Not so fast said the 1st DCA. Because discretionary trust beneficiaries don’t have any fixed or vested property rights in their trusts, Maxwell can’t say for sure he would have been any better off if Kuiper’s adoption had never happened. And because he can’t be certain Kuiper’s adoption actually had an economic impact on him, Maxwell didn’t have legal standing to challenge it in court. No standing = reversal, so saith the 1st DCA:

In this case, Mr. Maxwell lacks standing to set aside the 2004 adoption because he wasn’t entitled to notice in the first place. He had no direct, immediate, and financial interest in the adoption. The interests Mr. Maxwell possesses as an eligible beneficiary to three family trusts are all contingent. See Stefanos, 673 So.2d at 13; Dennis v. Kline, 120 So.3d 11, 22-23 (Fla. 4th DCA 2013). The trusts are solely administered at the discretion of trustees. And Mr. Maxwell has no direct or immediate right to funds in the trust or control over trust-disbursement decisions.

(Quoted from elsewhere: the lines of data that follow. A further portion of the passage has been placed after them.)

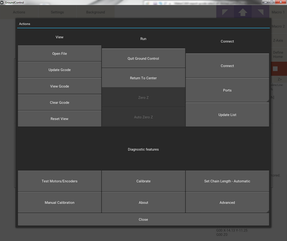Click the Open File button
Viewport: 287px width, 241px height.
point(60,54)
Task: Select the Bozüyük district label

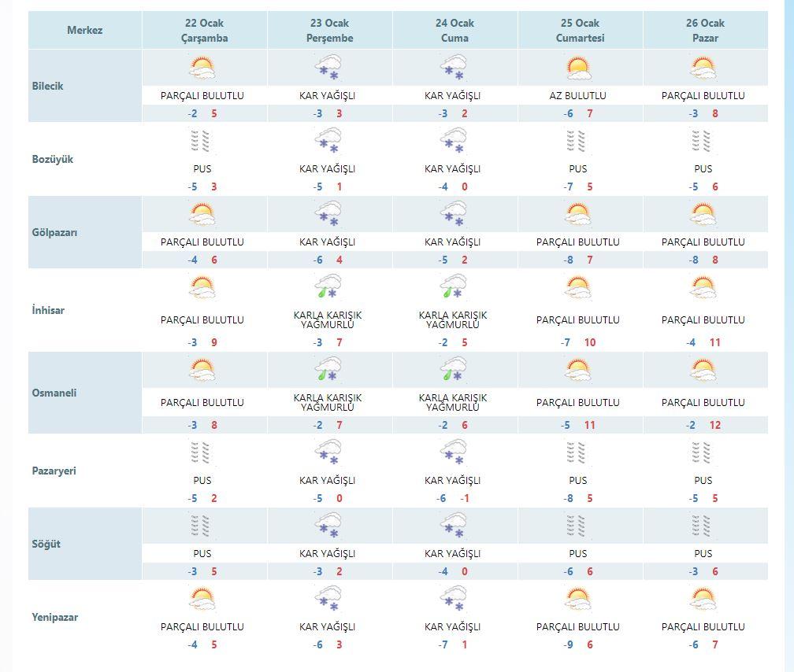Action: pyautogui.click(x=53, y=160)
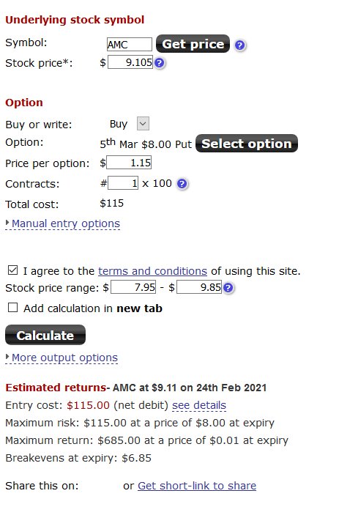
Task: Click the Get price button
Action: 193,44
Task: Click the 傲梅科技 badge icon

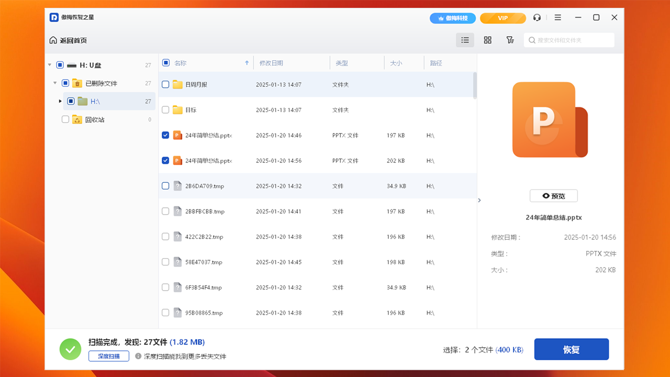Action: pyautogui.click(x=454, y=17)
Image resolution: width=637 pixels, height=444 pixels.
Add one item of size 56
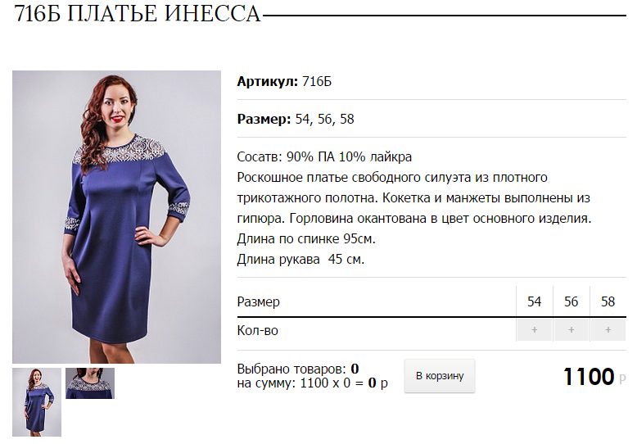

The trustees possess unilateral discretion to determine, for instance, if disbursements are made, when disbursements are made, and to whom (among the eligible beneficiaries) disbursements are made. See Blechman v. Estate of Blechman, 160 So.3d 152, 159 (Fla. 4th DCA 2015) (defining a contingent interest partly on the basis of whether it involves an event in the future, which may never happen and which lies entirely outside the control of the beneficiary to bring about with certainty). Because Mr. Maxwell does not possess direct, financial, and immediate interests in the trusts, he had no concomitant right to receive notice about the adoption that added Mr. Kuiper as an eligible beneficiary. And he cannot now have the adoption order vacated.

What’s the takeaway?

Being the beneficiary of a discretionary trust is usually nothing but upside. But you can’t have it both ways. If you can’t be taxed and your creditors can’t get at your trust assets because, as a discretionary beneficiary, you don’t have any fixed or vested property rights, then you can’t turn around and sue someone for diluting your non-existent property rights.